Social-Welfare Implications of Liability Rules in Major Damages Cases

Economic insights and social-welfare implications can guide where we draw the boundaries for liability in major environmental damages cases.

By Dr. Debra J. Aron and Dr. Francis X. Pampush – November 3, 2011

The risk reasonably to be perceived defines the duty to be obeyed, and risk imports relation; it is risk to another or to others within the range of apprehension. This does not mean, of course, that one who launches a destructive force is always relieved of liability if the force, though known to be destructive, pursues an unexpected path. . . . The range of reasonable apprehension is at times a question for the court, and at times, if varying inferences are possible, a question for the jury.

Palsgraf v. Long Island Railroad Co., 248 N.Y. 339, 344 (N.Y. 1928).

We build a dam, but are negligent as to its foundations. Breaking, it injures property down stream. We are not liable if all this happened because of some reason other than the insecure foundation. But when injuries do result from our unlawful act we are liable for the consequences. It does not matter that they are unusual, unexpected, unforeseen and unforeseeable. But there is one limitation. The damages must be so connected with the negligence that the latter may be said to be the proximate cause of the former. […] [T]he problem of proximate cause is not to be solved by any one consideration.

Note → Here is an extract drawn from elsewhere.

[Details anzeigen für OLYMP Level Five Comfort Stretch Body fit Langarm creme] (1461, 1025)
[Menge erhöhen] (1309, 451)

It is all a question of expediency. There are no fixed rules to govern our judgment. There are simply matters of which we may take account.

Palsgraf, 248 352, 354–55 (Andrews, J., dissenting).


On April 20, 2010, BP’s Macondo oil well in the Gulf of Mexico incurred a catastrophic failure of its mechanical operations that resulted in a blowout that killed 11 men, injured more, and spilled an estimated 4–5 million barrels of crude oil into the gulf. See, e.g., Ian Urbina, In Report on Gulf Spill, BP Sheds Some Light and Casts Much Blame, N.Y. Times, Sept. 9, 2010 (late ed.). Aside from the tragic loss of life that occurred at the site of the blowout, the Macondo event has affected a variety of businesses in the gulf vicinity and beyond. The event will, therefore, inevitably raise the question of how far in the economic chain of production and conceptual chain of causation should liability extend.

The question of the extent of legal liability along the chain of causation in cases involving the boundaries of the effect of a negligent action was addressed by the Supreme Court inPalsgraf v. Long Island Railroad. Co., “perhaps the most famous case in the history of tort law,” from which we quoted above. G. Edward White, Tort Law in America: An Intellectual History 96–97(2003). That case pivoted on the question of the extent of liability resulting from a negligent act. The majority, in the decision written by Justice Benjamin N. Cardozo, found for the defendant on the theory that the plaintiff’s injury was not “within the range of apprehension.” The dissenting opinion concluded that the plaintiff should have prevailed because the negligent act was the “proximate cause” of her injuries, although her injuries might have been unforeseeable. While the majority and the dissent disagreed on the relevant theory of harm in the case, both the majority and the dissent appear to agree that the line that demarks the limits of liability is not subject to formulaic identification, and neither the majority nor the dissent appealed to guidance from general principles of social welfare as support for their analyses. In this article, we discuss how economic insights can provide some guidance as to the social-welfare implications of the demarcation of the limits of liability and the proximity of harm to a negligent act.